Molte volte capita di pensare a quanto sia importante vivere instancabilmente, senza fermarsi mai, cercando sempre qualcosa di più folle di quanto fatto prima, ma spesso, ci si dimentica della dolce e cullante semplicità di una meravigliosa quotidianità. In un mondo che corre sempre più velocemente, non lasciando neanche il tempo di capire cosa sia giusto e cosa no, quella normale e forse noiosa routine giornaliera diventa in qualche modo un rifugio, dove ci si sente in pace, dove basta poco, guardandosi intorno, e capire di avere già tutto, senza necessariamente scalare le montagne più ripide ed innevate, o nuotare nel mare più profondo e burrascoso, per stare bene.
Jim Jarmusch è magistrale nel saper dire tanto in un film dove non succede relativamente nulla, che ci catapulta in una settimana nella vita di Paterson, interpretato da un misurato e pacato Adam Driver, che vive, guarda caso, nella città di Paterson. Nelle sue giornate molto simili, il protagonista segue i suoi soliti impegni, svolgendo il lavoro di autista, vivendo con la sua esuberante e creativa compagna, uscendo tutte le sere per portare a spasso il loro cane, fermandosi al bar di fiducia per una birra, ed in tutto questo tempo, scrivendo poesie sul suo taccuino; insomma, una vita qualunque, di una persona come molte altre, ed è proprio per questa genuina umanità e realismo, che il film riesce nel suo intento di scavare in profondità e colpire.
Nella sua leggera messa in scena, la pellicola scorre piacevolmente, cullando l'atmosfera tra poetica e malinconia, in righe senza rime che raccontano di giornate per molti così inutili ed insipide, eppure, per tanti altri, così speciale, uniche, ed in qualche modo, vive. Si può vivere in vari modi, la soggettività vigerà sempre: c'è chi ha il perenne desiderio di conquistare il mondo, andando dovunque, senza meta o destinazione, ed è bellissimo, ma ciò non deve necessariamente essere implicata come un'ambizione collettiva, perchè ad alcuni, basta tornare a casa, addormentarsi nel proprio letto, magari accanto alla propria metà, o semplicemente nella dimora dove si è cresciuti, e sapere che attorno, hai qualcuno che ti ama e ti apprezza.

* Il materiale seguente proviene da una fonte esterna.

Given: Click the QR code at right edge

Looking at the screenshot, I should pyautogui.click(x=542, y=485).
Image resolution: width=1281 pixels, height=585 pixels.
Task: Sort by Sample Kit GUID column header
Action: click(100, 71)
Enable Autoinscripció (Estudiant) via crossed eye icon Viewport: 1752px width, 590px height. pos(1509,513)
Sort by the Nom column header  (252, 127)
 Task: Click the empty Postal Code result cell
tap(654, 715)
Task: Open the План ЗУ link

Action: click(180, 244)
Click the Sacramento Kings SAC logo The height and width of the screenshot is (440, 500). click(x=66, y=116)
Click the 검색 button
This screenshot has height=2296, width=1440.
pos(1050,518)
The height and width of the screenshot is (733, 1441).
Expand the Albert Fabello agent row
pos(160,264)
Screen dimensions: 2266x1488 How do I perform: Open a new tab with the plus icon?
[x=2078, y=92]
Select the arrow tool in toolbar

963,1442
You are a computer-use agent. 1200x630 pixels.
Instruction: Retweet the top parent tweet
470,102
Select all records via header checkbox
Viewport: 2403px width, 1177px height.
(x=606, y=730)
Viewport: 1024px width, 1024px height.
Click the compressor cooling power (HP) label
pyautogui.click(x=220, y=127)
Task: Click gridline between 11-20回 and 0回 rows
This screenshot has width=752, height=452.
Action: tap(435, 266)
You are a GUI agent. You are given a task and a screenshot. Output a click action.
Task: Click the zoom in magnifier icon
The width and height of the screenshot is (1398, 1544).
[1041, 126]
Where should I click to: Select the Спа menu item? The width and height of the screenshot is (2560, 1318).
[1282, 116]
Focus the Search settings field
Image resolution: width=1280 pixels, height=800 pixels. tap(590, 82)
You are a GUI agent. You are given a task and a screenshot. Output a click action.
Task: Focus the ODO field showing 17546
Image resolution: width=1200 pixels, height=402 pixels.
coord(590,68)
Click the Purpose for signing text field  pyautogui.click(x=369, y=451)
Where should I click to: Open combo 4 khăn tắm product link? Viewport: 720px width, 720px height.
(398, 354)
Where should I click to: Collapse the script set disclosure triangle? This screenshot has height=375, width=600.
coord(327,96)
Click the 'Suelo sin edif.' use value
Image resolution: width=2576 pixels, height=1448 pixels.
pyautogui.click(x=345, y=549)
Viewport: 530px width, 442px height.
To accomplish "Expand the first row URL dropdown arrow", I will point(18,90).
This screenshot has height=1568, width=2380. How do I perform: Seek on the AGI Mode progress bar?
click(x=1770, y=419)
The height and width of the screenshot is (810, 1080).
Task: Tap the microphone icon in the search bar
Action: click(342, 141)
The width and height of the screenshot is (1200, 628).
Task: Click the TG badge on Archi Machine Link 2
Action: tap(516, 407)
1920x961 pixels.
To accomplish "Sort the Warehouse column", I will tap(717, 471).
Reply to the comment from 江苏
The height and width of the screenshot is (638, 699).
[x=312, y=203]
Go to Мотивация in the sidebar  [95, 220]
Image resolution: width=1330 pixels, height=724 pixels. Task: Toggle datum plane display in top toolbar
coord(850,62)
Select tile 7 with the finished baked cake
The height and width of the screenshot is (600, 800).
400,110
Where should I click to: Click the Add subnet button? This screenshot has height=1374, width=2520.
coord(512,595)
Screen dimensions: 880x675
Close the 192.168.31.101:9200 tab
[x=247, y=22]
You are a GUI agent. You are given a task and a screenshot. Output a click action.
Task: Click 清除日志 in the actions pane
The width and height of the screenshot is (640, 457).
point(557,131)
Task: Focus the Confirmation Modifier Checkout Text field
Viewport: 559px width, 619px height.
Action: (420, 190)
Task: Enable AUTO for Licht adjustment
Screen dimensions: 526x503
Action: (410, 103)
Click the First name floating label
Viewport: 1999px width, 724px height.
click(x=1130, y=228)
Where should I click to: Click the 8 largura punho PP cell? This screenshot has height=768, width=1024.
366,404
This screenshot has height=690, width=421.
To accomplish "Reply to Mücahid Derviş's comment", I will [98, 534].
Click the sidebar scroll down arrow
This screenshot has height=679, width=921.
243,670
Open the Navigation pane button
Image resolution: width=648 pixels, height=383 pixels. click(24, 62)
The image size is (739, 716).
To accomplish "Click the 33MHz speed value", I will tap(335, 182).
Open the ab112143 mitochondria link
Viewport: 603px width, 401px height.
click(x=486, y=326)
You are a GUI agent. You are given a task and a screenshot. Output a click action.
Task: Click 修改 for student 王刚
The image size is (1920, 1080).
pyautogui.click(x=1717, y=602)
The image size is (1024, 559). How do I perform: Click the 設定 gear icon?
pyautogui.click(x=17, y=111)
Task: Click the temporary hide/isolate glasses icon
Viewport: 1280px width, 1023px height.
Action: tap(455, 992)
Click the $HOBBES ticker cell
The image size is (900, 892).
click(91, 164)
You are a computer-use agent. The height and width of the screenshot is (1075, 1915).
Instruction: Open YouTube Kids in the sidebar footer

Il film riflette sulle piccole cose, sulla normalità di una città dove si conoscono tutti e dove non succede chissà che cosa, e sebbene non ci sia dato sapere se quel velo malinconico che avvolge Paterson rappresenti effettivamente del rimpianto, non importa, perchè l'importante non è come scegli di vivere i tuoi giorni, ma quanta importanza dai ad ognuno di loro e a chi ne fa parte.